#### Work instructions
Please pick out every line in the items below that contains the word "dropdown" and copy each of those lines.

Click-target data
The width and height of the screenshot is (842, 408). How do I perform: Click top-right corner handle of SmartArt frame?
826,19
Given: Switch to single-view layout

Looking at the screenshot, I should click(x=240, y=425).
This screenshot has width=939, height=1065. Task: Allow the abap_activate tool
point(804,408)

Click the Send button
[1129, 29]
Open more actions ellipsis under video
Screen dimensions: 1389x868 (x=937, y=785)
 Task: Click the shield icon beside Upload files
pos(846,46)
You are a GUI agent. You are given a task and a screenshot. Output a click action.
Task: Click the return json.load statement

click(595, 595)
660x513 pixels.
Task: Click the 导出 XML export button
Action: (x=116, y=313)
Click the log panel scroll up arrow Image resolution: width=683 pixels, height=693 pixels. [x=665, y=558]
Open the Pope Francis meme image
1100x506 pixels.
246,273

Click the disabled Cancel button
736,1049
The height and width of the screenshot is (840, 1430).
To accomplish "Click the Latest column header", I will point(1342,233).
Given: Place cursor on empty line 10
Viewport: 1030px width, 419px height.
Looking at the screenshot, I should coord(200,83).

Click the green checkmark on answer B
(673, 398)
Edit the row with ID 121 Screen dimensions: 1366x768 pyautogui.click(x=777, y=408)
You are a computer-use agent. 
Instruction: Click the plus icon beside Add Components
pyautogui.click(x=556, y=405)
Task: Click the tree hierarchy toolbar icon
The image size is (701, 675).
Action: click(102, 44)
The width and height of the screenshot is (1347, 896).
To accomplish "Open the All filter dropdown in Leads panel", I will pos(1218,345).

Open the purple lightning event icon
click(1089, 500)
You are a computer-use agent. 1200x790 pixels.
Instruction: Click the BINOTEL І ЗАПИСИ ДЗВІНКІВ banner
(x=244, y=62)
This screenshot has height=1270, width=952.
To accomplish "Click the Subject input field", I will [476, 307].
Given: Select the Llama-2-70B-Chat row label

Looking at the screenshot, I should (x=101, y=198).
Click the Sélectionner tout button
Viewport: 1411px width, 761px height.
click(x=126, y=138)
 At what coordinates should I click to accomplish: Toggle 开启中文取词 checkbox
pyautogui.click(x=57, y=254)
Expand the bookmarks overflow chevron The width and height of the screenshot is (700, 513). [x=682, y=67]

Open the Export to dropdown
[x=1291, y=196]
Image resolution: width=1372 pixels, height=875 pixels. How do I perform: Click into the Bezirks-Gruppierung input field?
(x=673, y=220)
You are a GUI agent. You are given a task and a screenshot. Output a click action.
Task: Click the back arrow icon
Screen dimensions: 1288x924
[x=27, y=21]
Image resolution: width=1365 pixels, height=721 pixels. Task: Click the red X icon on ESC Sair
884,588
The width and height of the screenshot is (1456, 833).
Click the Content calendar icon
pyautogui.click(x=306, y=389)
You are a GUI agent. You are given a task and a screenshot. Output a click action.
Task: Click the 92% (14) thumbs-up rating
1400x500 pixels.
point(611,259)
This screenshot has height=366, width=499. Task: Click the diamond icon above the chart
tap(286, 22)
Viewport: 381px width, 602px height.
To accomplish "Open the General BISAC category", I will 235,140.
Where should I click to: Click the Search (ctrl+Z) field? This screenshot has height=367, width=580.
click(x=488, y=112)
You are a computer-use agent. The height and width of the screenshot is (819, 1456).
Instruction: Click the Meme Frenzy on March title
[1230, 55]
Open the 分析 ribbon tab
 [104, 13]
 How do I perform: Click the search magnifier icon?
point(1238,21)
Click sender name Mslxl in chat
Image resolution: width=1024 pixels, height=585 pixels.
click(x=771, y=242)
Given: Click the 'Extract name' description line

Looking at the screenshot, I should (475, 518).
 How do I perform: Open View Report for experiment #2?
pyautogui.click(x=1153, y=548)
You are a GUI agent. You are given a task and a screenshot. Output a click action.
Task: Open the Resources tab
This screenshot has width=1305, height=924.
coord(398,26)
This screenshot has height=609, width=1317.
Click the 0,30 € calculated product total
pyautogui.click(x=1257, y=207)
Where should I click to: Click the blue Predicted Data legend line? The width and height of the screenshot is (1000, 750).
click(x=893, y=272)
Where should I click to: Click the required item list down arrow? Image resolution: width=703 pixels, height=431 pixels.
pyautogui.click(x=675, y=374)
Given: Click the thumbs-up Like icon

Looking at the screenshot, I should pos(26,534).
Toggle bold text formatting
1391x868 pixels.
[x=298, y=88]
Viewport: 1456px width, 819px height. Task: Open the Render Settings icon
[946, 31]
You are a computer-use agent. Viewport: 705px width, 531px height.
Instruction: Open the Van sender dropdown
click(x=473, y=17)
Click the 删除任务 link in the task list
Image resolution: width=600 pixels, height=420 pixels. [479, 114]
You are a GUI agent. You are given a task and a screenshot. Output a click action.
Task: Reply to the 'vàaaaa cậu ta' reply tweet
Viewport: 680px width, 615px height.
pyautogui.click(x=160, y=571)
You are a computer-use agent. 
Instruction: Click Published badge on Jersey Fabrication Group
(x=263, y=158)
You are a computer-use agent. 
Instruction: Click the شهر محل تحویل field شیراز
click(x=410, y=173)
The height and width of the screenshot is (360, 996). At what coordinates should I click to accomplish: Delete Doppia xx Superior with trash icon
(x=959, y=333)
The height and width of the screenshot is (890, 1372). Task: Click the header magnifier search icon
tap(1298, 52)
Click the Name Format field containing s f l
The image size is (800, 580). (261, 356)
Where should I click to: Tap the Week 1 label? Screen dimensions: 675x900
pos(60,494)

#### Answer for the task
To accomplish "Open the All filter dropdown in Leads panel", I will pos(1218,345).
Open the Export to dropdown
Instruction: Open the Van sender dropdown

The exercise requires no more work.